For Adrien Broner, this is a bigger set back than I think he even realizes. He now has three really clear, really wide losses. This one was to a smaller man moving up in weight to meet him. There are a lot of good, fun fights to be made for Broner still, but the illusion of him as a true top of the division fighters is now ended. He was focused and in shape here, just not really that good overall. Now he is largely in the Andre Berto/Victor Ortiz sot of role now. PBC is likely to find him an easy win or two and then put him in to lose to a real top welterweight over and over again going forward.

In the co-main event, Jermall Charlo (26-0, 20 KOs) won his middleweight debut and an eventual shot at the WBC belt, but he did so in a really strange way. His Argentinian opponent Jorge Sebastian Heiland (29-5-2, 16 KOs) clearly came into the fight with something wrong with at least his left leg, if not with both. Heiland is a good fighter, but on his best day he would struggle with Jermall Charlo due to both a serious athleticism deficiency and a bad style match up to boot. This was not his best day. Heiland was hurt a couple times, but I don’t think he was really hurt from a shot when the fight was stopped. He just couldn’t stand anymore.

As reported by Jim Gray, Heiland had originally came to the ring with his left knee taped up. Apparently that is non-regulation, however, so he and his team had to remove it. According to those who watched, Heiland also was moving funny at the weigh in.
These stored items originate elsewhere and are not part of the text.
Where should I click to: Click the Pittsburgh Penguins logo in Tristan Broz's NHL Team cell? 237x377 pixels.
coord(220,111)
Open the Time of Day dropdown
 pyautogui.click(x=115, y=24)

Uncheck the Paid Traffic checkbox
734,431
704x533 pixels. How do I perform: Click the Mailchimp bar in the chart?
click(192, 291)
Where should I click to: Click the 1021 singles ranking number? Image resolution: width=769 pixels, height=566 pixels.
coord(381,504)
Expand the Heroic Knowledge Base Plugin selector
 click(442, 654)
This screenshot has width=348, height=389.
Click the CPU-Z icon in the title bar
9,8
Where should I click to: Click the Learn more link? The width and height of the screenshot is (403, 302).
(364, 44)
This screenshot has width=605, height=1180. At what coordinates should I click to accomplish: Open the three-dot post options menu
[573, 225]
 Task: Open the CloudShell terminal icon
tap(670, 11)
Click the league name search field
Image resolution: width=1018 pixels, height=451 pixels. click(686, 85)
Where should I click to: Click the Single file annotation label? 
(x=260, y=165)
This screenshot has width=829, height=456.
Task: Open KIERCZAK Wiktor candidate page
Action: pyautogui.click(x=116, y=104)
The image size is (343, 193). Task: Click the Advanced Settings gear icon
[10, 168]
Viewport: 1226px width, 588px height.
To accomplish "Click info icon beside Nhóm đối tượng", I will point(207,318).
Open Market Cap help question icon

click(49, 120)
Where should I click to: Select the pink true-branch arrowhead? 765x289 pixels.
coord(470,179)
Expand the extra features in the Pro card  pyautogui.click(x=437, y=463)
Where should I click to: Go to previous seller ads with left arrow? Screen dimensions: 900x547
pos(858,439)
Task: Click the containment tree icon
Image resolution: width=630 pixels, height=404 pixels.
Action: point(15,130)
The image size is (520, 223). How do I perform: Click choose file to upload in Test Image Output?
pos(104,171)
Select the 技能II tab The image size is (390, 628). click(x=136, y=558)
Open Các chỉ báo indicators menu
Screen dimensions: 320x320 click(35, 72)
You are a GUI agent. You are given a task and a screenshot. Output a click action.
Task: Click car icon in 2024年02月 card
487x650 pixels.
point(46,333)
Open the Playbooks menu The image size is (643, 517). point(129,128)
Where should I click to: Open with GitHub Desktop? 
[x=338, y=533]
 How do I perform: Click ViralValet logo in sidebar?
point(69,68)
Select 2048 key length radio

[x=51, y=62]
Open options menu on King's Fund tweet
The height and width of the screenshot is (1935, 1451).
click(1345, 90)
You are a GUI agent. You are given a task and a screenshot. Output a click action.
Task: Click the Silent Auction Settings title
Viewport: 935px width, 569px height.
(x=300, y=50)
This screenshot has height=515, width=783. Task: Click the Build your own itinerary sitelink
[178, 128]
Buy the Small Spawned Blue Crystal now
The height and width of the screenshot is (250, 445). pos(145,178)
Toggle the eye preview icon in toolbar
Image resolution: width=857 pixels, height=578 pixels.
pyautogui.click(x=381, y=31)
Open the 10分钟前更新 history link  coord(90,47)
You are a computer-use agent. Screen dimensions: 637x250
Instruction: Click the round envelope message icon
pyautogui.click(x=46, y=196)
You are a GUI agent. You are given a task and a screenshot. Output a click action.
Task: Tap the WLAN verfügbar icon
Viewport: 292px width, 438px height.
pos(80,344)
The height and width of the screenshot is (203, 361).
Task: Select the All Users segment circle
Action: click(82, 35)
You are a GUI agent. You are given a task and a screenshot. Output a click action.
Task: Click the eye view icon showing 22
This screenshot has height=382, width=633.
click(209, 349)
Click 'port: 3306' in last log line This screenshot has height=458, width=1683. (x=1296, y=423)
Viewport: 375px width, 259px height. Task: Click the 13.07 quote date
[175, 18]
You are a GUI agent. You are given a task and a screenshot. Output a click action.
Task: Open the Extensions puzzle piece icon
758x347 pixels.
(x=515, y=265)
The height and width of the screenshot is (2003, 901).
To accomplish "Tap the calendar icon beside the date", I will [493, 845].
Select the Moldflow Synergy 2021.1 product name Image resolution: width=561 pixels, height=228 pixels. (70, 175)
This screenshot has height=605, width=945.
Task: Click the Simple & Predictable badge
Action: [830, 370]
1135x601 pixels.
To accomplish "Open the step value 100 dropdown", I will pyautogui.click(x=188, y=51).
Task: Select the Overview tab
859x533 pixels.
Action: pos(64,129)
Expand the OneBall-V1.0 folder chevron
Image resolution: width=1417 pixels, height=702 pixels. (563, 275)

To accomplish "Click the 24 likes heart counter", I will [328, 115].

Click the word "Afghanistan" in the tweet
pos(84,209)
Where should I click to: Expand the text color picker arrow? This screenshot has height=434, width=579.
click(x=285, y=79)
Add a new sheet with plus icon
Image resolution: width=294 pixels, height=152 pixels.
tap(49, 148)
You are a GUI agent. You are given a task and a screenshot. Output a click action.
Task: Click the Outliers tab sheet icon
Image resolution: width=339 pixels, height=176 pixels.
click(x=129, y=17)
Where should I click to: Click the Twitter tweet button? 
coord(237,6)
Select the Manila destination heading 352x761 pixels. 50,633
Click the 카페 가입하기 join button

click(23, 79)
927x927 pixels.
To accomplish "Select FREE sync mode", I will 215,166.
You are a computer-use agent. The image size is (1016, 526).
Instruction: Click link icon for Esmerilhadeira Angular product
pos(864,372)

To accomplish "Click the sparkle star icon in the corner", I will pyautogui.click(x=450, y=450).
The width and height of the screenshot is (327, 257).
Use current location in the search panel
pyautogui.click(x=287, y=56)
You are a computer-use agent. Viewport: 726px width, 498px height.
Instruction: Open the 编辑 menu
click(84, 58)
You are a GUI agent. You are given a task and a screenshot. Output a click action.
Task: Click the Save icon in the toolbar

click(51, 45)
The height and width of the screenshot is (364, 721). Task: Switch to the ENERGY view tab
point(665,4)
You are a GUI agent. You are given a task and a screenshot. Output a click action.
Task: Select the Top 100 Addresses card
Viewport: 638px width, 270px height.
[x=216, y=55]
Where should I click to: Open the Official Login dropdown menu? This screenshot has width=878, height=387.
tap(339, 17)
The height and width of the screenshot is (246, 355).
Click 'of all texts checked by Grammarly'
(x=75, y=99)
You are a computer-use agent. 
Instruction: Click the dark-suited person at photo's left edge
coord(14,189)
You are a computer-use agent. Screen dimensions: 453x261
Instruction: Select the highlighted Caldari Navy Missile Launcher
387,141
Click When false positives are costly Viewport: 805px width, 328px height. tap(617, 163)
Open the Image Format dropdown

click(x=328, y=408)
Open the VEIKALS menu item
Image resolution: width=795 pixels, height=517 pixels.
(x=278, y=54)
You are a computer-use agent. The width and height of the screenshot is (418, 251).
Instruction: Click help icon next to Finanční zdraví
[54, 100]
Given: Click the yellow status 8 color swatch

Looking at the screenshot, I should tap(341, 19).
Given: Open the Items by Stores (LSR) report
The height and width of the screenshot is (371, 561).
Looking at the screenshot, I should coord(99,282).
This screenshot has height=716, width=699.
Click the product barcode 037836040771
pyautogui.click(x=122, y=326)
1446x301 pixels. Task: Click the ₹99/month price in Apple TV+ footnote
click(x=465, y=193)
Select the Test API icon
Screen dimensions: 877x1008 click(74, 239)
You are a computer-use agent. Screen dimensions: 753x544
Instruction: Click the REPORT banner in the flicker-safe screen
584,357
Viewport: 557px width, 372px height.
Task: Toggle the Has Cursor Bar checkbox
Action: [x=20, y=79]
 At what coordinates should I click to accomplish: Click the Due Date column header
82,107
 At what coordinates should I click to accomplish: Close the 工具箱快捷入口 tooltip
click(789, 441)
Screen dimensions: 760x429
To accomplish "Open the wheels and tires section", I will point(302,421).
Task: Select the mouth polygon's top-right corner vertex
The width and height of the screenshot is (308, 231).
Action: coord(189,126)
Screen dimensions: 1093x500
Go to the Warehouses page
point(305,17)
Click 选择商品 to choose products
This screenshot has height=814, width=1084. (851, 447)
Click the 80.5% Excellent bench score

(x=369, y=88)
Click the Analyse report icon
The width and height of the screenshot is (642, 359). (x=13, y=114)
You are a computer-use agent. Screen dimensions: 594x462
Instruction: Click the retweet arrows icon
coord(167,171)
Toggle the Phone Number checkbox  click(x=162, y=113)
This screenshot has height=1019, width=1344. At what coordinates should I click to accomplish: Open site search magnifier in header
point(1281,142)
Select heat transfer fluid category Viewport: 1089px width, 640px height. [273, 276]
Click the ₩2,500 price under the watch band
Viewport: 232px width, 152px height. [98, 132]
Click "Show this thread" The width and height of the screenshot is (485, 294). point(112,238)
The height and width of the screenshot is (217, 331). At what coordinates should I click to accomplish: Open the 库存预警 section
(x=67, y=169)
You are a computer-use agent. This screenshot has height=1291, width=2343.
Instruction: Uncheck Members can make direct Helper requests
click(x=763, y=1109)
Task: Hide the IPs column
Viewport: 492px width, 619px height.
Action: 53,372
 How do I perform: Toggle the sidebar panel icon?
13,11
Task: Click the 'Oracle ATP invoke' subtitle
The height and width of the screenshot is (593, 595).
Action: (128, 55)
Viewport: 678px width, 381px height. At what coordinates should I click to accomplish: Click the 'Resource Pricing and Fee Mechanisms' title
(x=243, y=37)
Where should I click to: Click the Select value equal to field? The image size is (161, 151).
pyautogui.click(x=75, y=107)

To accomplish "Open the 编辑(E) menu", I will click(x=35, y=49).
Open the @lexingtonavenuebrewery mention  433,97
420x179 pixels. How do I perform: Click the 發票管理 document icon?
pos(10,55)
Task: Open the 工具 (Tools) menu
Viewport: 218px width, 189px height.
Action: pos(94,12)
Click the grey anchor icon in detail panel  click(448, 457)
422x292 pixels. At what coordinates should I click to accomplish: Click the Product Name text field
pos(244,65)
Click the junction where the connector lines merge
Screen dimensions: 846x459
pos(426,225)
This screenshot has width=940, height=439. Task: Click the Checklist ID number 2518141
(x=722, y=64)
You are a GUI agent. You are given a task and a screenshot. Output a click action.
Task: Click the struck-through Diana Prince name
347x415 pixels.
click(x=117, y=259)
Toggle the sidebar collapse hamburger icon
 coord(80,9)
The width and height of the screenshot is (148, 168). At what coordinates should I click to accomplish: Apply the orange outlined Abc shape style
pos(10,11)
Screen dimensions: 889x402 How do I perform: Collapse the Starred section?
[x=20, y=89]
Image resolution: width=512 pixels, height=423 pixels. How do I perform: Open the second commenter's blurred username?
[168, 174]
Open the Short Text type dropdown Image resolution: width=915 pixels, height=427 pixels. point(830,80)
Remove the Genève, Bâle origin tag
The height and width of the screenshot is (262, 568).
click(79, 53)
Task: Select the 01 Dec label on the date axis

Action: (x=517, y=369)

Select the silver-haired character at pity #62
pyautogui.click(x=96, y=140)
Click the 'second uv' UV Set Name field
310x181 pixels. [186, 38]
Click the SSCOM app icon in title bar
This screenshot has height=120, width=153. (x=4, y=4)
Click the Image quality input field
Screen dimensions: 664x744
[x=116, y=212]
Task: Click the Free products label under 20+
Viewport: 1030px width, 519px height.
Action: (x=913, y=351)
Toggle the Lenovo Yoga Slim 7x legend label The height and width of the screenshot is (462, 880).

It really is a shame he felt he needed to take this fight despite a massive disadvantage, but Heiland did and this was the unsatisfying result.

In addition to the two fight Showtime main card, there was a two fight online stream presented by Showtime on a variety of platforms. Its main event was a heavyweight fight in which Jarrell Miller (19-0-1, 17 KOs) forced a stoppage after the eighth round over Gerald Washingon (18-2, 12 KOs). Washington wasn’t really hurt, but he was receiving a slow beating and referee Gary Rosato saw it fit to call an end to the fight due to accumulation. Miller put in a high volume, workman like performance here that should net him another fairly prominent fight the next time out. At 300 pounds, Miller is several weight classes bigger than everyone he fights. Despite his technical limitations, he is a reasonable athlete at that size to boot. Overall, his game isn’t good enough to carry him past this level alone, but it plus that size just could be.

Opening the two fight online prelims stream, Katie Taylor (6-0, 4 KOs) predictably beat up overmatched Texan Jasmine Clarkson (4-9) until the fight was stopped after the third round. The beating wasn’t such that a fight normally would have been stopped at that point, but girls or something I guess. Regardless, it wasn’t competitive and never was going to be.